== WHAT TO WORK ON ==
a) List the tribes that the text on Elijah below says took the lands of Gilead on the east side of the Jordan River.
b) Proceed with the text on Elijah below, picking up right after its last sentence.

== SUPPLIED TEXT ==
ELIJAH - IN THE DRY SEASON

1 Kings 17:1-24

 

I remember once when it did not rain in south Florida for 6 months.  The dry season over-extended itself.  When the rainy season arrived, the rains didn’t come.  Parched lawns.   Forest fires.  Wilting vegetation.  Oppressive heat.  The absence of water.  There was no worse disaster that could take place in the ancient world than a drought.  They lived in an agricultural economy.  The absence of water meant the death of crops and complete economic ruin.

 

17:1

Confrontation

Elijah vs. Ahab

17:2

Concealment

Command: “Hide by the brook Cherith.”

17:4

Promise:  Food & water

17:5

Response:   Obedience

17:7

Test:   A Dry Place

 

 

GOD’S MAN IN THE DRY SEASON

 

            Now Elijah the Tishbite, who was of the settlers of Gilead, said to Ahab, “As the Lord, the God of Israel lives, before whom I stand, surely there shall be neither dew nor rain these years, except by my word.” (1 Kings 17:1).

 

Elijah comes out of the pages of obscurity and onto the scene of ministry in a single sentence.  We know only that he was from the settlers of Gilead.  Gilead was the designation for the lands of Israel on the east side of the Jordan River.  These were the lands which had been taken by the two and a half tribes.

  Reuben

  Gad

  Half of the tribe of Manasseh

 

When Moses had led the Israelites to the Jordan, these tribes had looked at this land and they had said, “We don’t need to go any further.  We don’t care what the promised land looks like, we will settle for this land.”

 

Elijah now comes on the scene from Gilead.  His name means “my God is Yahweh.”  And he is a man with a message.  His message is one of the judgment of God.  “There shall be neither dew nor rain these years, except by my word” (17:1)  James tells us that this lack of rain was in answer to a PRAYER which was prayed by Elijah.

 

            Elijah was a man with a nature like ours, and he prayed earnestly that it might not rain; and it did not rain on the earth for three years and six months. (James 5:17).

 

Why would Elijah pray such a prayer?  We normally pray for that which is good for our country.  But Elijah prayed for the judgment of God to fall on his land and on his people.  In doing so, he was praying in accordance with the Scriptures.

 

13                     And it shall come about, if you listen obediently to my commandments which I am commanding you today, to love the Lord your God and to serve him with all your heart and all your soul, 14  that He will give the rain of your land in its season, the early rain and the late rain, that you may gather in your grain and your new wine and your oil.

== Data entries ==

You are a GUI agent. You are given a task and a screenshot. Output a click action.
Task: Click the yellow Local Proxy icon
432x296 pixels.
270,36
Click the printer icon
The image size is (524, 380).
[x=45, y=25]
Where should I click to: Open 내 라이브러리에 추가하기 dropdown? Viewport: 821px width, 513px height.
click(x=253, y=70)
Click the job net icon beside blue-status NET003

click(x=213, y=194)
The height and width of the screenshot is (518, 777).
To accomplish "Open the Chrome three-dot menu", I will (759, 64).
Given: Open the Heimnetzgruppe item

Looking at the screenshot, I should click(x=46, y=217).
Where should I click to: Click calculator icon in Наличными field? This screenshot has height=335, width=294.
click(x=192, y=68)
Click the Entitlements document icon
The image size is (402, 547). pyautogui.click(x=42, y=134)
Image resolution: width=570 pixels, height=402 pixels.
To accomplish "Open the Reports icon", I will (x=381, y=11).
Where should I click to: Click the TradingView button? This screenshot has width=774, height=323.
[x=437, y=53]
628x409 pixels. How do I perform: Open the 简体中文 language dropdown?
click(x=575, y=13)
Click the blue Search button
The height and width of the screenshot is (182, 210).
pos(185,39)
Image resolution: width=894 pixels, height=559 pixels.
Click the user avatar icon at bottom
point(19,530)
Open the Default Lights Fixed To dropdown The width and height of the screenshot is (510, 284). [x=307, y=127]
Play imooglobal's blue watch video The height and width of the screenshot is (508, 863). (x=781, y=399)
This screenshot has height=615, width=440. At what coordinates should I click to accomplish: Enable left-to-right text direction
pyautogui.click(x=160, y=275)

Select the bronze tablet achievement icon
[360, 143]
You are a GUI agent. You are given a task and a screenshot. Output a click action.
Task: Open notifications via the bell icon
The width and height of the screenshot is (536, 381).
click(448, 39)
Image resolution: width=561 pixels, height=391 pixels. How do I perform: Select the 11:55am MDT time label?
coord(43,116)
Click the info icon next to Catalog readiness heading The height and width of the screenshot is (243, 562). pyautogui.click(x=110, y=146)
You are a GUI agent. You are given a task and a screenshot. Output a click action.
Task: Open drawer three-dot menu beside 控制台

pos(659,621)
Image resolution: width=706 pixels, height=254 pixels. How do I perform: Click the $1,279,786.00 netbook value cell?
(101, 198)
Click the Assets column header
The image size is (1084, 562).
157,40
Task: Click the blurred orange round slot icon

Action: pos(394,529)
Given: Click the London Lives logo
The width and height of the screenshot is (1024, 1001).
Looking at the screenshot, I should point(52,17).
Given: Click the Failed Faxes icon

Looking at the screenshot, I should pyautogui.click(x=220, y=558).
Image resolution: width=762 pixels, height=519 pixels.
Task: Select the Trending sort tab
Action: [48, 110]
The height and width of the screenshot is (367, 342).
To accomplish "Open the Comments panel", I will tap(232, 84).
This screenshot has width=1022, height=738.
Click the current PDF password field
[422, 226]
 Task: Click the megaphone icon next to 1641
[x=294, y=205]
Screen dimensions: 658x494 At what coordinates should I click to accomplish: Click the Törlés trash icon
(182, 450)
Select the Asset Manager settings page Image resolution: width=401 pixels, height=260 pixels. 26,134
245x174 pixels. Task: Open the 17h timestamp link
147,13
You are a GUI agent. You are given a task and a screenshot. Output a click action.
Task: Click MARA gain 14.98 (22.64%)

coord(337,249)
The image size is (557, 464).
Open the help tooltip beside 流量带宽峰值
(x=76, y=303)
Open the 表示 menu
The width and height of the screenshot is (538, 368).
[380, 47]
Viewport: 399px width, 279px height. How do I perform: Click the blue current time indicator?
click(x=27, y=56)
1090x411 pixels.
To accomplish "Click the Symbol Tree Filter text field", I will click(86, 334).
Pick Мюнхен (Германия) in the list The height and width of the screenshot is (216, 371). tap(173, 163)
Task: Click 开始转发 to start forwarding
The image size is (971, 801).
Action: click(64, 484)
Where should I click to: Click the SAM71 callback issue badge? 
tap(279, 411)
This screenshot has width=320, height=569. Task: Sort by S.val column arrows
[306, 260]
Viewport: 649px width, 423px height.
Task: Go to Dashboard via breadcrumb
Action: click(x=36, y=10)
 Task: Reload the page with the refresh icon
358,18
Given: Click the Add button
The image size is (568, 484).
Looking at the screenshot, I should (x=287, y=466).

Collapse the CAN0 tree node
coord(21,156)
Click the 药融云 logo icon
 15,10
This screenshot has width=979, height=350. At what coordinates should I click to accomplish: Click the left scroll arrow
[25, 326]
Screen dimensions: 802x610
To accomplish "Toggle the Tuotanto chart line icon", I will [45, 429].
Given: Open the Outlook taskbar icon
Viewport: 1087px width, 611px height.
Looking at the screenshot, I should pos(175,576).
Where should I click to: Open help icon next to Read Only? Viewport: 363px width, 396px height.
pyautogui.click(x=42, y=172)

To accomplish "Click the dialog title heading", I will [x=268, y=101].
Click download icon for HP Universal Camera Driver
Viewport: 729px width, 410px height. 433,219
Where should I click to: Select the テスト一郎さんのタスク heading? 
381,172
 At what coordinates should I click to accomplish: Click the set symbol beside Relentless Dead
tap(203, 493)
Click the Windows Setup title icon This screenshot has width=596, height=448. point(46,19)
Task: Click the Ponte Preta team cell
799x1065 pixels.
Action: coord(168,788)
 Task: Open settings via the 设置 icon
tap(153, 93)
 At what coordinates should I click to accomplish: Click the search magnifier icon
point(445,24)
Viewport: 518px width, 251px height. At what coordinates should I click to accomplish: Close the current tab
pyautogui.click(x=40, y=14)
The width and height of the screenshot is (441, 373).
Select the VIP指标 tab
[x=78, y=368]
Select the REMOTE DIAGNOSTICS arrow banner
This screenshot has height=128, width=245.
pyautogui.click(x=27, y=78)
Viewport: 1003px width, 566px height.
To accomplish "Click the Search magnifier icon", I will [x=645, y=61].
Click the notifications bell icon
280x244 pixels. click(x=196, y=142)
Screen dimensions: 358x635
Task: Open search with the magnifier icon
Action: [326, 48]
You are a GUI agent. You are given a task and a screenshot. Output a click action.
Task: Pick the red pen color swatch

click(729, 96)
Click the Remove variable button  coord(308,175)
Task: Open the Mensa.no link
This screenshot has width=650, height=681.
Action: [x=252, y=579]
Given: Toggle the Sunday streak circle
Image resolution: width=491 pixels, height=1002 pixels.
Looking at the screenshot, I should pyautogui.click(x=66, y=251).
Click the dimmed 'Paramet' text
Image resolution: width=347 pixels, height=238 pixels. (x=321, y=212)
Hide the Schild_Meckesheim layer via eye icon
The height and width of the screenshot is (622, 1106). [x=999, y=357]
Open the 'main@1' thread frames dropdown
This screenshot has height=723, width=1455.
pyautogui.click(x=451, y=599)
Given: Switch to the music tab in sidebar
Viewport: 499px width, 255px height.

== RESPONSES IN ORDER ==
a)
Reuben
Gad
Half of the tribe of Manasseh

b)
15                     And He will give grass in your fields for your cattle, and you shall eat and be satisfied.

16                     Beware, lest your hearts be deceived and you turn away and serve other gods and worship them.

17                     Or the anger of the Lord will be kindled against you, and He will shut up the heavens so that there will be no rain, and the ground will not yield its fruit; and you will perish quickly from the good land which the Lord is giving you. (Deuteronomy 11:13-17).

 

The covenant which God made with Israel consisted of both blessings and cursings.  If they would be obedient to serve the Lord, then He would bless them with rainfall and cause their crops to grow and to prosper.  If they would turn away from the Lord, then rain would be removed from the land and they would see a lack of prosperity.

 

Now we can understand why Elijah prayed this prayer.  He was a man for his times.  The glory days of Solomon had come and gone.  The kingdom was now a divided kingdom.  Although the southern kingdom of Judah had enjoyed an occasional good king, the northern kingdom of Israel had not.  Each king had been progressively worse than the one before.  Omri had been the worst of an entire line of bad kings.  And now Ahab was a man after his father’s heart.  He had gone so far as to marry a Phoenician princess named Jezebel - her name meant “Helper of Baal” and she was as good as her name.  Under her influence, Baal had become the god of Samaria and the prophets of the Lord had been persecuted and scattered.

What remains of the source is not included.